To date, approximately 200 cases of Acanthamoeba GAE and 150 cases of Balamuthia GAE have been reported with acanthamoebiasis still confined mostly to the immunocompromised and balamuthiasis affecting both immunocompromised and immunocompetent individuals. (2) Besides immunocompromise, other potential risk factors for balamuthiasis may include contact with stagnant freshwater or with contaminated soil, often through agricultural or other occupational work, desert motorcycling, dirt-biking, or gardening. (2) There were 28 CDC-confirmed cases of B. mandrillaris GAE in the US during the reporting period, 1994-2010. (2) Of the 28 cases, most cases occurred in immunocompetent patients, with an age range of 1.5 to 89 years. The mean age of the study population was 25.04 ([+ or -] 25.85) years with males (n = 20) outnumbering females. There were no statically significant differences in the mean ages of male and female cases, and there were few survivors of B. mandrillaris GAE (n = 7, 4 males, 3 females).
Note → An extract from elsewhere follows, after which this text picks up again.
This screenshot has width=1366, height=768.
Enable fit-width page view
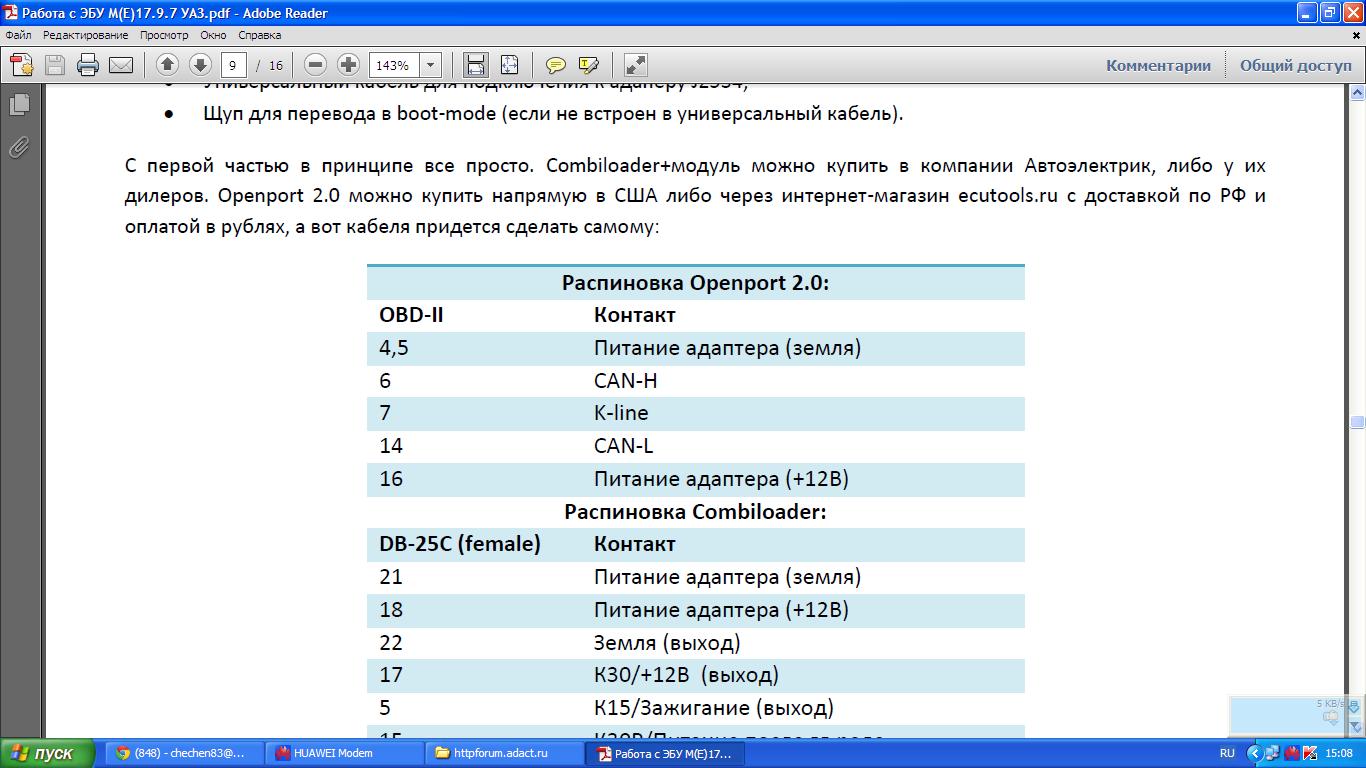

Primary inoculation with Balamuthia mandrillaris was typically via the skin or lungs, and the incubation periods were shorter than in Acanthamoeba GAE, with a mean of 8.5 days and a range of 1-30 days.
The microscopic diagnosis of balamuthiasis is made by the detection of cyst forms and/or trophozoites in the brain, eyes, skin, lungs, and other organs. (15) Recently, immunodiagnostic tests, such as indirect immunofluorescent ultraviolet microscopy and indirect immunofluorescent antibody ultraviolet microscopy with specific anti-pathogen antibodies, and new PCR assays for identification of pathogen DNA have been developed for diagnostic specimens. In 2006, Qvarnstrom and co-investigators at the CDC described a new multiplex real-time PCR assay for the simultaneous detection of Acanthamoeba spp., B. mandrillaris, and N. fowleri, which will permit rapid and specific detection of a single free-living ameba in clinical specimens within five hours. (16)
Neuroimaging studies by axial CT and/or MRI in GAE are nonspecific and often include single to multiple space-occupying lesions in the brain from the frontal cortex to the cerebellum with ring-enhancing and other focal effects slightly more common in balamuthiasis than acanthamoebiasis. (17)
Successful treatment strategies for GAE have included combinations of critical care management techniques to reduce increased intracranial pressure, craniotomy for biopsy or excision of mass lesions, and combination pharmacotherapy with antifungals, anti-protozoal agents, synergistic antibiotics, and several experimental therapies that have shown promise in vitro, such as the phenothiazines and miltefosine. (6) Schuster and others have now demonstrated that the phenothiazines and a variety of antibiotics, antifungals, and antiparasitics all display in vitro efficacy against B. mandrillaris in clinical specimens. (6) In 2008, Aichelburg and colleagues in Vienna reported treating a patient successfully with disseminated tuberculosis and acanthamoebiasis with topical and oral miltefosine and a combination of intravenous fluconazole, trimethoprim-sulfamethoxazole, a synergistic antibiotic (amikacin), and four tuberculostatic drugs. (18)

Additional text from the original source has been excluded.